_Supplied material_

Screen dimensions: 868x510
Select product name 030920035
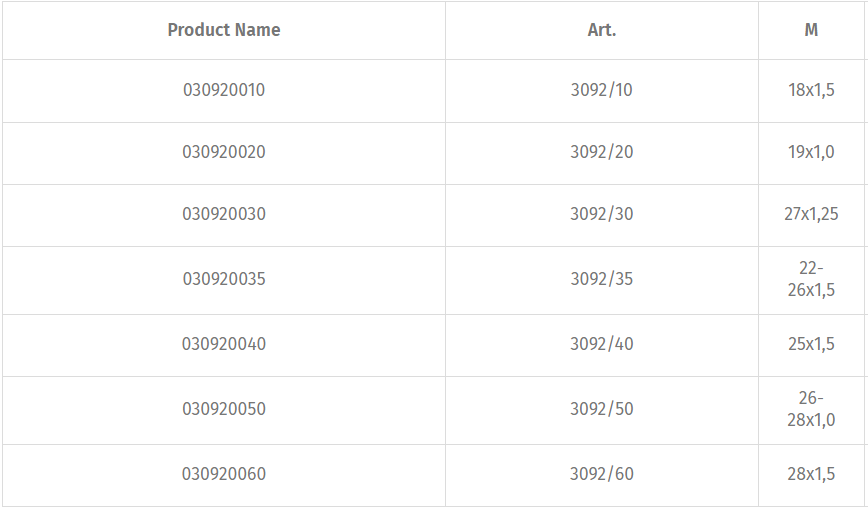(x=224, y=279)
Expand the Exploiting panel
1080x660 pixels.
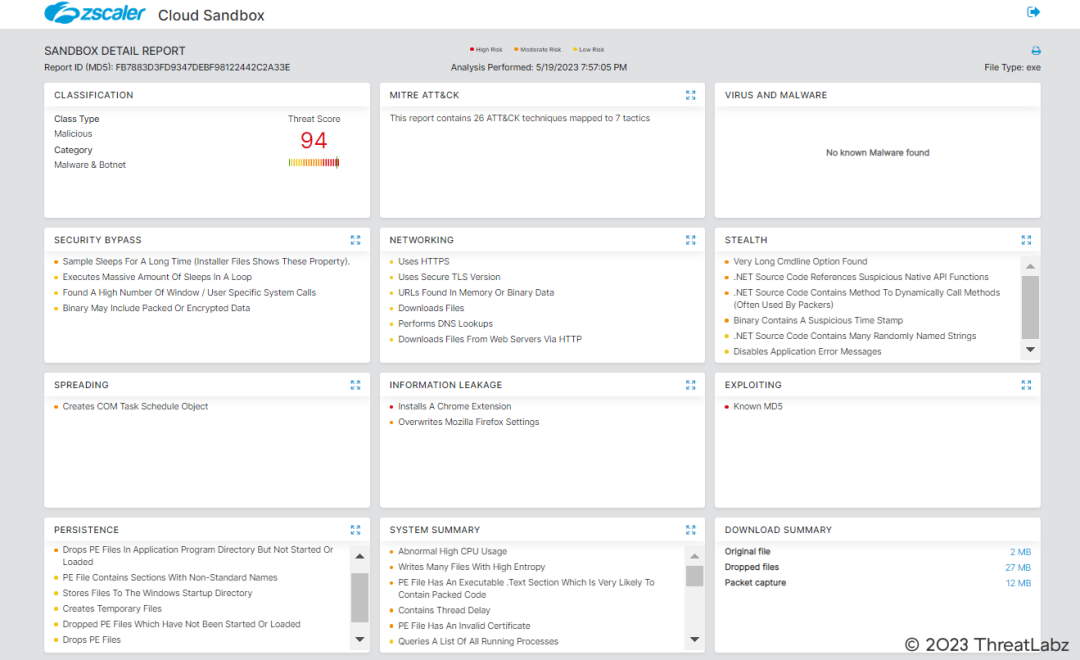[1026, 385]
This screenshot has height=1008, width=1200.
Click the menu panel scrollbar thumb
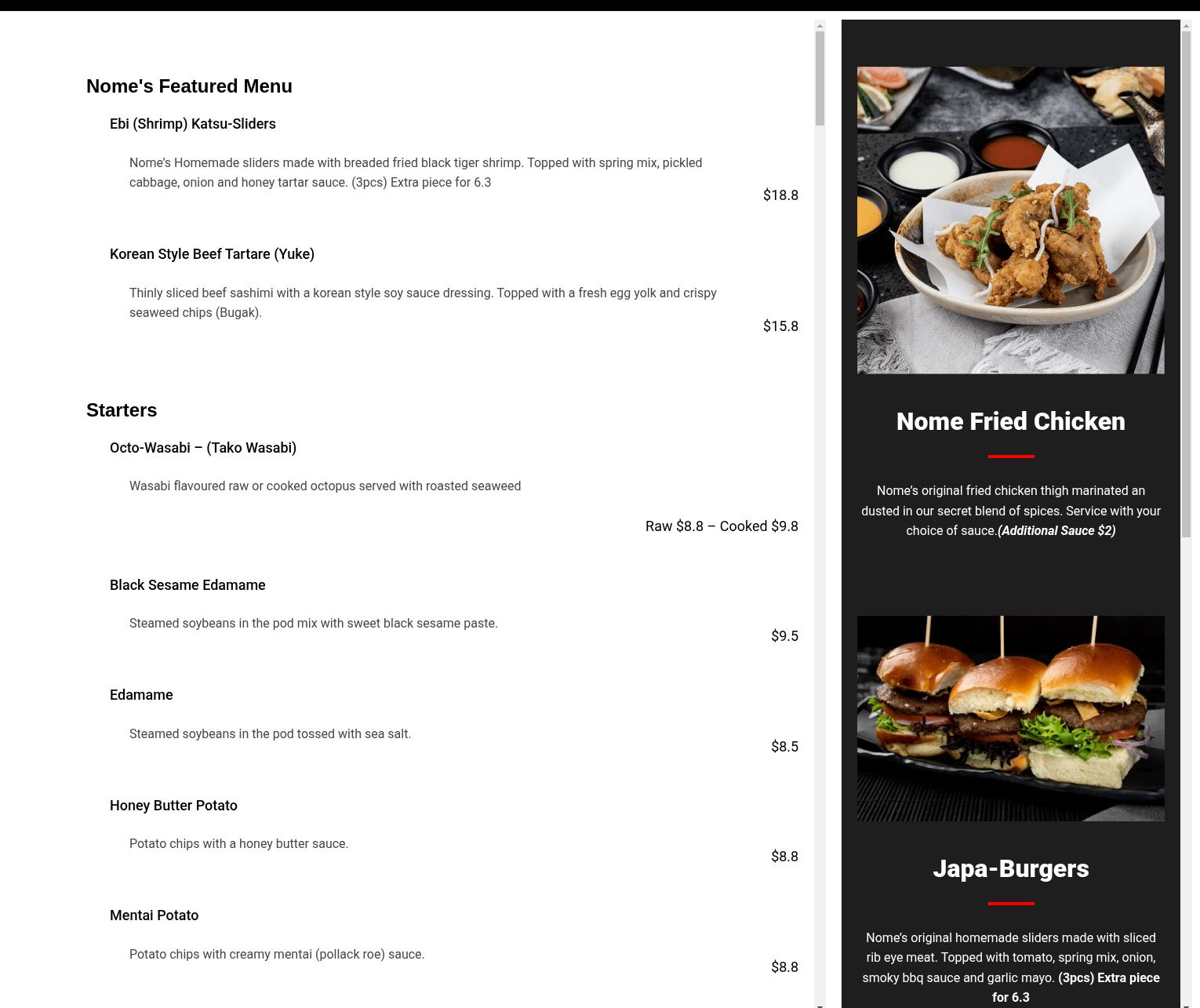click(820, 78)
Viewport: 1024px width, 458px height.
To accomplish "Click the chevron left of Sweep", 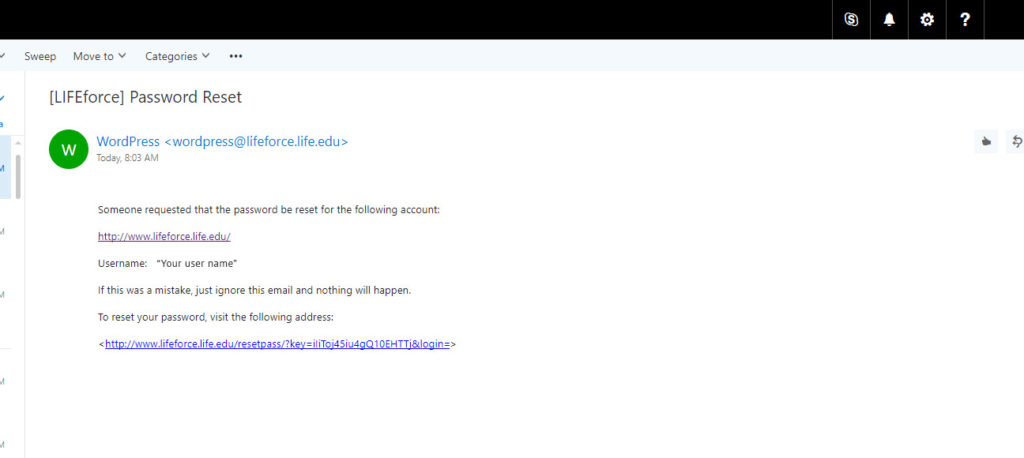I will [x=3, y=56].
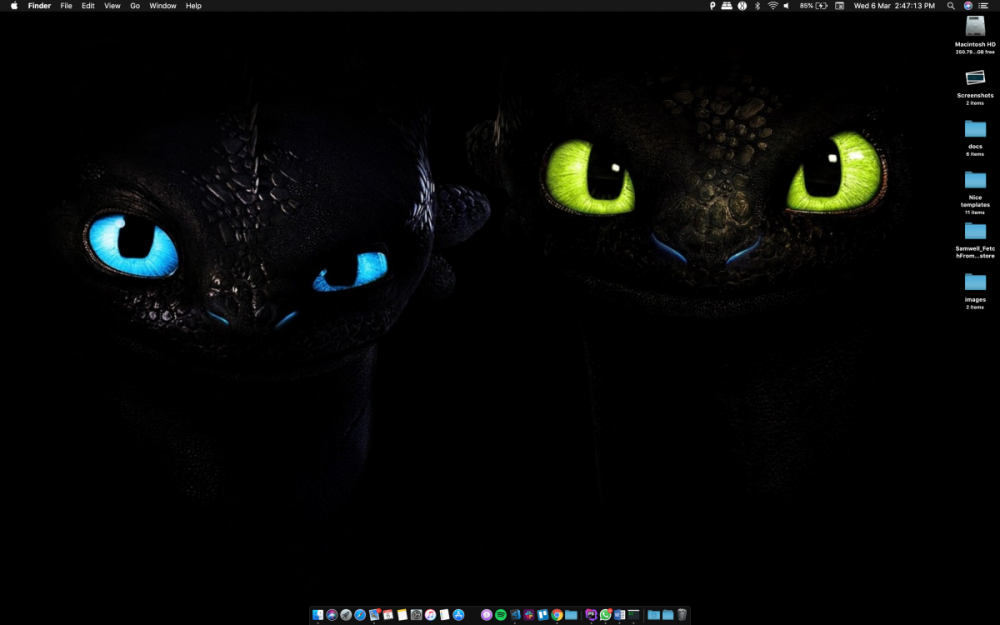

_Assignment_
Look for the string "height" in the listing above and copy every line holding it.

_Exercise response_
This screenshot has height=1008, width=1200.
Viewport: 1024px width, 458px height.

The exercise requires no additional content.